First, let’s see some data:
- In 2021-22 there are 763,760 international students enrolled in higher education in the U.S
- In 2021-22, international students contributed $33.8 billion to the U.S. economy
International students constitute a significant portion of the U.S. population and make invaluable contributions to the country’s economy. However, resources for mental health, job seeking, community service, and other critical needs are often limited. Furthermore, international students are often subject to stereotypes and negative perceptions. We want to shed light on the realities they face, tell their stories, and let society see them as they are – unique, brilliant and talented individuals who add to the nation’s diversity and vitality.
With the alarming rise in anti-Asian hate, we feel there is a pressing need for us to promote cultural understanding, combat stereotypes, and create inclusive environments for international students to pursue their dreams as well as thrive academically, emotionally, and socially as a community.
What kind of challenges do international students face?
Based on our research and interviews, many international students often face:
Mental Health Issues
International students often face unique mental health challenges as they navigate unfamiliar environments and adapt to new cultures. Being away from their support networks and familiar surroundings can lead to feelings of isolation and homesickness. However, accessing appropriate mental health resources is challenging for them due to limited awareness and availability.
The deteriorating campus safety situation has greatly affected the international students, causing a negative impact on their academics and lives. On February 13, 2023, a mass shooting occurred on the campus of Michigan State University, leaving Yukai “John” Hao, a Chinese student, seriously injured. We stand firmly against all kinds of violence and call for greater safety measures on campus.
Racism and Discrimination
International students, particularly those of Asian descent, have made headlines due to the racism and discrimination they face in various countries. The situation has deteriorated with COVID-19 as more students are being targeted in hate crimes, verbal assaults, and even physical attacks.
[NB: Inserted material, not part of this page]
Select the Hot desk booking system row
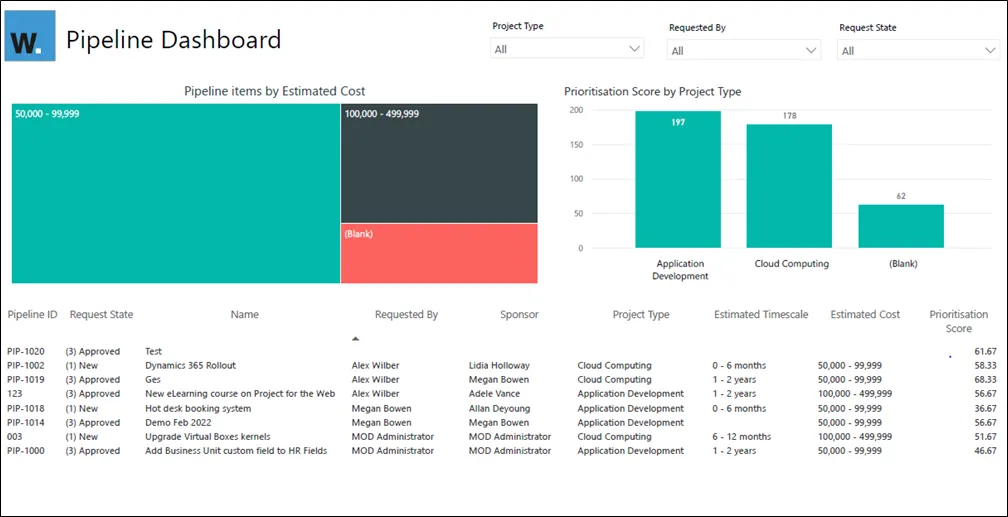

Academic honesty poses a significant challenge for international students. Cultural differences, language barriers, and academic pressures all contribute to this issue. Navigating unfamiliar academic conventions and expectations can result in unintentional breaches of integrity, such as plagiarism or improper citation, which may lead to being expelled.
International students face various challenges when seeking employment for different reasons, such as language barrier, lack of experience, etc. Recently, they are having an extremely difficult time finding employers that sponsor H-1B visas. Many of them are forced to halt their plans and return home.
Immigration and Visa
International students need to understand and comply with U.S. visa and immigration regulations, including visa extensions, conversions, and employment regulations. If they violate the immigration law, they may face being deported or not able to re-enter the United States.